=== Problem description ===
Lay out the entries from their start through the line containing "Click the 广告投放分析与优化" as a Markdown table with the columns Row and Entry line, numbering each line and skipping blank ones.

<<<<

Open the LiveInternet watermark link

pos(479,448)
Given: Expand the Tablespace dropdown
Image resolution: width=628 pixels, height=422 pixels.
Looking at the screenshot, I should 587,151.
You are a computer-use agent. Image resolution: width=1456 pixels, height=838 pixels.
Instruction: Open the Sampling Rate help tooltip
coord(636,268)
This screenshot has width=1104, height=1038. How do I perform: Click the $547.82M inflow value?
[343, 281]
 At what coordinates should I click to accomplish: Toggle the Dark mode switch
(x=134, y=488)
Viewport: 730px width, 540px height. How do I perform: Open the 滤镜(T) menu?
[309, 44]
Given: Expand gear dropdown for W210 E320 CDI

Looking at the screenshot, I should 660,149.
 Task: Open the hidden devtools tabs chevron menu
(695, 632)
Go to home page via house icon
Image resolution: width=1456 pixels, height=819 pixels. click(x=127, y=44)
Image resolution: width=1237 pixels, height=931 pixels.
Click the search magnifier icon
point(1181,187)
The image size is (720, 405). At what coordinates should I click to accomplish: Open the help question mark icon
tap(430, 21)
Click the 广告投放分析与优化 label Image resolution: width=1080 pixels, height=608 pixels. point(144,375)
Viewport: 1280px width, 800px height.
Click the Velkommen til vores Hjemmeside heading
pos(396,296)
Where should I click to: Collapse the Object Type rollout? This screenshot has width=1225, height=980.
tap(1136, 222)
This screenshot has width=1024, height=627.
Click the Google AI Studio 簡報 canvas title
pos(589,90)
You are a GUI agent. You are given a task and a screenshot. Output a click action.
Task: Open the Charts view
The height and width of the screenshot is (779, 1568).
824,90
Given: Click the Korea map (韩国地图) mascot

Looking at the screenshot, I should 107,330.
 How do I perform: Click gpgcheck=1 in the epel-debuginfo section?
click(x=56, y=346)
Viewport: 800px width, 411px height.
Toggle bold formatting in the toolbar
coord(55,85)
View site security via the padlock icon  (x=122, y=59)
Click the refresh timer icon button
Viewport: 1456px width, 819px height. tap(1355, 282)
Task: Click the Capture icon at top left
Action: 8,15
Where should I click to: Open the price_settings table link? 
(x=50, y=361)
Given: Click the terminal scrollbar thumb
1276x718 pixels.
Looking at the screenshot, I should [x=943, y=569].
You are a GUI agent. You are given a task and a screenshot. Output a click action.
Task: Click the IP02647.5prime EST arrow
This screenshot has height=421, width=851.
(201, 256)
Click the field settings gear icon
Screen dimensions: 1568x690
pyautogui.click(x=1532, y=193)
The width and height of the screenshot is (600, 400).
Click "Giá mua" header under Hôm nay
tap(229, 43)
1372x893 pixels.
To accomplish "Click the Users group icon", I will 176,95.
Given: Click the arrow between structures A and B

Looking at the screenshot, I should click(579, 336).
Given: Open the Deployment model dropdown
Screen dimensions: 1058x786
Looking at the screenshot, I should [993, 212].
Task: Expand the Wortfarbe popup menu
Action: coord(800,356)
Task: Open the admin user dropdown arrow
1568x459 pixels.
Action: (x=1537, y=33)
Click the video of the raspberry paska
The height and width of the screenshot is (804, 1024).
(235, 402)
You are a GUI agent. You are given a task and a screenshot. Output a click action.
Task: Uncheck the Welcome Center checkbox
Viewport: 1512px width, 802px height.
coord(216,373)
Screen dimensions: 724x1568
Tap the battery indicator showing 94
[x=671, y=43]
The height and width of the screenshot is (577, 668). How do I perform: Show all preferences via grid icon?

>>>>

=== Expected answer ===
| Row | Entry line |
|---|---|
| 1 | Open the LiveInternet watermark link |
| 2 | pos(479,448) |
| 3 | Given: Expand the Tablespace dropdown |
| 4 | Image resolution: width=628 pixels, height=422 pixels. |
| 5 | Looking at the screenshot, I should 587,151. |
| 6 | You are a computer-use agent. Image resolution: width=1456 pixels, height=838 pixels. |
| 7 | Instruction: Open the Sampling Rate help tooltip |
| 8 | coord(636,268) |
| 9 | This screenshot has width=1104, height=1038. How do I perform: Click the $547.82M inflow value? |
| 10 | [343, 281] |
| 11 |  At what coordinates should I click to accomplish: Toggle the Dark mode switch |
| 12 | (x=134, y=488) |
| 13 | Viewport: 730px width, 540px height. How do I perform: Open the 滤镜(T) menu? |
| 14 | [309, 44] |
| 15 | Given: Expand gear dropdown for W210 E320 CDI |
| 16 | Looking at the screenshot, I should 660,149. |
| 17 |  Task: Open the hidden devtools tabs chevron menu |
| 18 | (695, 632) |
| 19 | Go to home page via house icon |
| 20 | Image resolution: width=1456 pixels, height=819 pixels. click(x=127, y=44) |
| 21 | Image resolution: width=1237 pixels, height=931 pixels. |
| 22 | Click the search magnifier icon |
| 23 | point(1181,187) |
| 24 | The image size is (720, 405). At what coordinates should I click to accomplish: Open the help question mark icon |
| 25 | tap(430, 21) |
| 26 | Click the 广告投放分析与优化 label Image resolution: width=1080 pixels, height=608 pixels. point(144,375) |